**SHORT PROBLEM**
Count the lines in the items below that contain the string "coordinates", treating uppercase and lowercase as different. Reply with the number alone.

**RECORDS SUPPLIED**
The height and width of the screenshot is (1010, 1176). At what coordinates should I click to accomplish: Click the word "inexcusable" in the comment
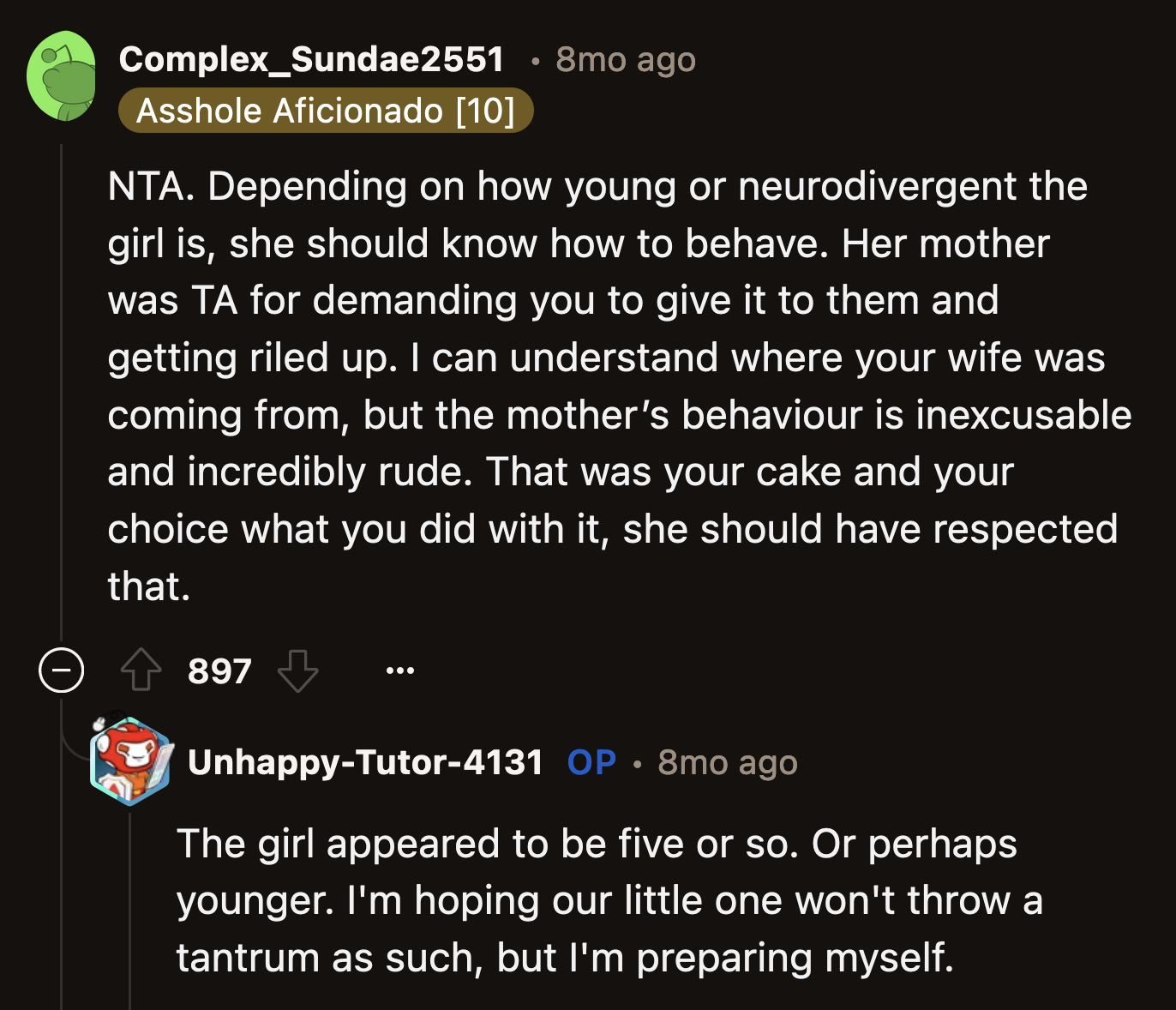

---

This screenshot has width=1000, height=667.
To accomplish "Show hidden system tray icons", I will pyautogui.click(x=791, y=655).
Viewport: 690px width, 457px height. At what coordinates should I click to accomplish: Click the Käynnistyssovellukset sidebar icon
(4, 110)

---

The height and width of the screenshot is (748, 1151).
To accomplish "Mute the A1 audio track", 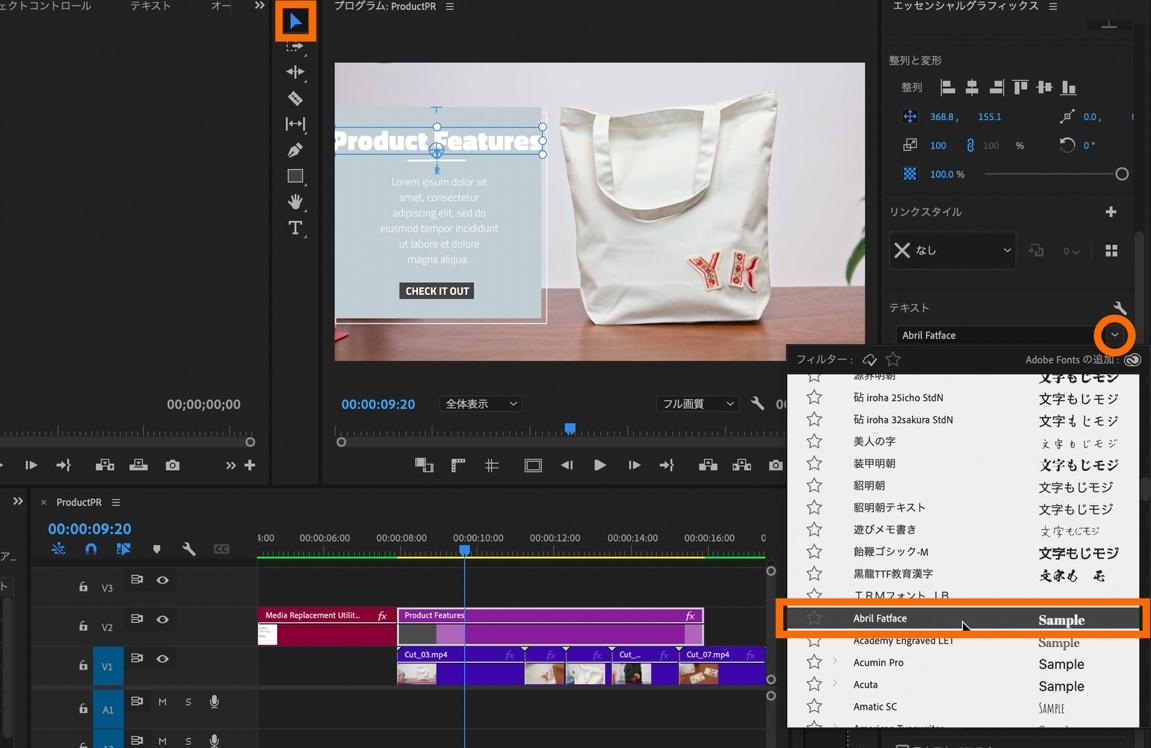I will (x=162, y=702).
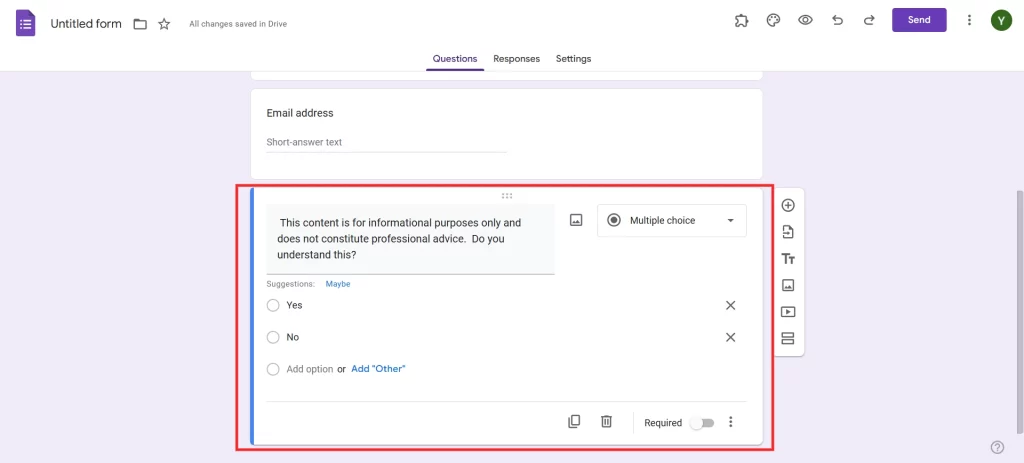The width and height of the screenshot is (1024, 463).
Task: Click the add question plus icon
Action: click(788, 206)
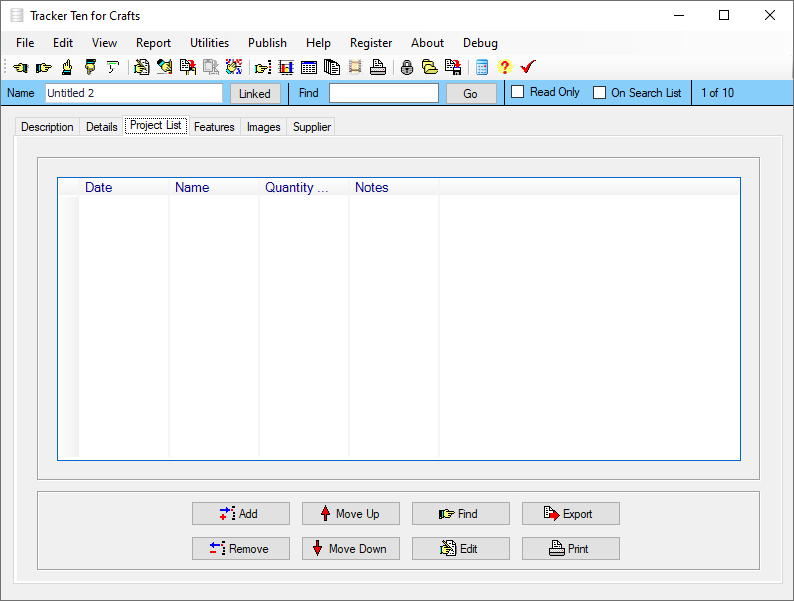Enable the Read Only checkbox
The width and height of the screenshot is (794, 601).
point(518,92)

**EXERCISE OUTPUT**
2